Bitcoin Ultimate Price Target

Fitzpatrick, based on technical analysis in the report, made price predictions for Bitcoin based on its upward channel, indicating that Bitcoin could reach an astronomical $318,000 by December 2021. Fitzpatrick stated:

Based on bull and bear cycles since 2011 and the upward channel since 2013, Bitcoin could grow 102 times from its low of $3,200 in 2018 by December 2021. The price behavior over the past 7 years has been more symmetrical, forming a very clear channel, similar to the time frame of the previous peak in 2017.

(Source: @classicmacro)

Consensus in Various Sectors

Twitter analyst @classicmacro shared the report on social media, noting Fitzpatrick's prior price predictions for gold and silver in July.
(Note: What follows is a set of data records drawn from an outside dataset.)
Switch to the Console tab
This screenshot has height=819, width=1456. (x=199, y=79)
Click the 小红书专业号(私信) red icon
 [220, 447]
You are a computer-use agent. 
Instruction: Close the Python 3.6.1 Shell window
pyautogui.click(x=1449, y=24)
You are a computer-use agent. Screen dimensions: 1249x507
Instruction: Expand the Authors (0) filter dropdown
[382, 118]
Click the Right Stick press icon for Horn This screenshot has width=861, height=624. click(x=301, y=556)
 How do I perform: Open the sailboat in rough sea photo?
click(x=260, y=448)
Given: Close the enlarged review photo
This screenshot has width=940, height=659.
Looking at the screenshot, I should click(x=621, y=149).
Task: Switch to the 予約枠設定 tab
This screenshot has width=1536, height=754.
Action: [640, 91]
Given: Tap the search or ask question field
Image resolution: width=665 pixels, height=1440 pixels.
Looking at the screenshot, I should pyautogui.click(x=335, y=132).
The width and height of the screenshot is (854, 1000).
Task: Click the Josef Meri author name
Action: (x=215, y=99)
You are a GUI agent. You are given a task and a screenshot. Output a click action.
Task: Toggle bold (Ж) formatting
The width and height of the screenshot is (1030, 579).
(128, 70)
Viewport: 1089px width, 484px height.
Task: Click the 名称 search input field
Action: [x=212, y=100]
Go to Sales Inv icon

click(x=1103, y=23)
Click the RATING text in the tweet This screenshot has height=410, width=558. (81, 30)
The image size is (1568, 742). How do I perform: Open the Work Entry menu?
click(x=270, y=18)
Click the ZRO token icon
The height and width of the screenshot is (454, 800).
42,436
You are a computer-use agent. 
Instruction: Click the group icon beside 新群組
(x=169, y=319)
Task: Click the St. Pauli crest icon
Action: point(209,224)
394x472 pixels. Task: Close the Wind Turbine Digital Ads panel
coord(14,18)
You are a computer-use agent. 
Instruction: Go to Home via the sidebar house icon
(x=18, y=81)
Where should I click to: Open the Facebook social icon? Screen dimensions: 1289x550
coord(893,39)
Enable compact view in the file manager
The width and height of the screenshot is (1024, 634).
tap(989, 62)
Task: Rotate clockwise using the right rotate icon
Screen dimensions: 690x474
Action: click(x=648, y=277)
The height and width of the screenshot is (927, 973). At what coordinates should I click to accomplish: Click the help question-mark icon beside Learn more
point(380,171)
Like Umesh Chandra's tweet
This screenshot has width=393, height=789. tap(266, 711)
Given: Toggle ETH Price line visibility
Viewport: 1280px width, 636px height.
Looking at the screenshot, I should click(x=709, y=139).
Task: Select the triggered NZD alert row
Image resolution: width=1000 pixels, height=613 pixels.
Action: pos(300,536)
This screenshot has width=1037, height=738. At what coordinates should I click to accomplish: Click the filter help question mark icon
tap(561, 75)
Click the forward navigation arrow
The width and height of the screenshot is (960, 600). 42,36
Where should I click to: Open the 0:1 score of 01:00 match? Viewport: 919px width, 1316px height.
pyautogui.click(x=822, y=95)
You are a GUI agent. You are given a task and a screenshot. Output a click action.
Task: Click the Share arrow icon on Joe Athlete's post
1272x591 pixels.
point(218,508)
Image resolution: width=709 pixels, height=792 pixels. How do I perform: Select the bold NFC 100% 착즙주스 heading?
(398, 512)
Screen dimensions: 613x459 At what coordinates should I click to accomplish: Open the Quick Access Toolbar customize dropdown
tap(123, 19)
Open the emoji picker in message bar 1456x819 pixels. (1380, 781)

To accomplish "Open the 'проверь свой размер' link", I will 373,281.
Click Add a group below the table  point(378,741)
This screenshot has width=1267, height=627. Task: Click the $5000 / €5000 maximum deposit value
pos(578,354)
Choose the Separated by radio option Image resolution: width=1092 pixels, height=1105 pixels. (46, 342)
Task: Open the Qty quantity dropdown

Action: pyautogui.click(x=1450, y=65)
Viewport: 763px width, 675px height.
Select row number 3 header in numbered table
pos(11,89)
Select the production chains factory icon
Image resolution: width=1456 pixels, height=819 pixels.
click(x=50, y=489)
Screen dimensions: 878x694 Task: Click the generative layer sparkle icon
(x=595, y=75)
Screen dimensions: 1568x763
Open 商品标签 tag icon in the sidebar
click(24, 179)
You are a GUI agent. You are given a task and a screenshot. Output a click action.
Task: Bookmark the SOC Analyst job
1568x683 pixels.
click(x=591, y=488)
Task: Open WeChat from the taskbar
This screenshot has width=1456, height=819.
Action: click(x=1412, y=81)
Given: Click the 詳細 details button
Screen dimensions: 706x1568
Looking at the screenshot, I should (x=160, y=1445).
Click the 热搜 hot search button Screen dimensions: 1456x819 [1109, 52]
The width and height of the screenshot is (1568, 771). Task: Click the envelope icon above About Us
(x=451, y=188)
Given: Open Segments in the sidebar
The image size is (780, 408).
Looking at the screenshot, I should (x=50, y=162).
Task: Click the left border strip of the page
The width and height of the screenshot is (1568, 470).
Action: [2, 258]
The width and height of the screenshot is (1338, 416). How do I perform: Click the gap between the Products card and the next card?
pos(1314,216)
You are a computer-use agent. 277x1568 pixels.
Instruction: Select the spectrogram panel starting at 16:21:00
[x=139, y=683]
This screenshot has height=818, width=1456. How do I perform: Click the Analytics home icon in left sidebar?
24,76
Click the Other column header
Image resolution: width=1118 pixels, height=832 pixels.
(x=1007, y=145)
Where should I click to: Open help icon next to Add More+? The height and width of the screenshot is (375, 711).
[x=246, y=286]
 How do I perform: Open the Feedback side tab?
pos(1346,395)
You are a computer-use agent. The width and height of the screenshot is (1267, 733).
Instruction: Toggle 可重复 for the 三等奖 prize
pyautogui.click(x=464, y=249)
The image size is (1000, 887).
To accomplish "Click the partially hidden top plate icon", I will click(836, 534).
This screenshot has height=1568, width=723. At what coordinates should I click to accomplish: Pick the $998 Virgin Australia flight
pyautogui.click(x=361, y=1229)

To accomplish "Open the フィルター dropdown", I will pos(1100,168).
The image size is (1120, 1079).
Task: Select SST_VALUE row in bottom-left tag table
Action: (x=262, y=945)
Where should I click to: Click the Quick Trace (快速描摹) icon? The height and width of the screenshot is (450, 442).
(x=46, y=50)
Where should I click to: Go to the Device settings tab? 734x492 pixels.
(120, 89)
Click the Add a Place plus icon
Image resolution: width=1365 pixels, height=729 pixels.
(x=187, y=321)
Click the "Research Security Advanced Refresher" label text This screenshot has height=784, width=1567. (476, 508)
In an unfavorable economic trend, he forecasted gold prices to range between $4,000 and $8,000 per ounce and silver to return to its 2011 historical high of $50.

This aligns with the viewpoint of "Rich Dad Poor Dad" author Robert Kiyosaki, who recently emphasized on Twitter:

The dollar is dying. Silver is an affordable investment for everyone. When the dollar crashes, it's not about how much value is left, it's about how much gold, silver, or Bitcoin you hold.

Furthermore, Fitzpatrick's theory resonates with Wall Street legend investor Paul Tudor Jones, who has been a vocal supporter of Bitcoin this year, emphasizing its inflation resistance and drawing parallels between gold's post-1973 trend and Bitcoin's post-2016 trend.

In fact, Citibank's 2016 research report pointed out that cryptocurrencies like Bitcoin should not be seen as a threat to traditional financial institutions; instead, an open network could enhance current financial services. Binance CEO Changpeng Zhao, known for his bullish stance on Bitcoin, also shared Citibank's bullish report on Twitter.

Bitcoin's strong performance this year has attracted significant attention, with prices nearing historical highs, causing excitement in the crypto community. Many extravagant price predictions have emerged, and while Bitcoin's volatility has decreased, its fluctuations remain higher than traditional assets. Investors should be cautious and only invest funds they can afford to lose.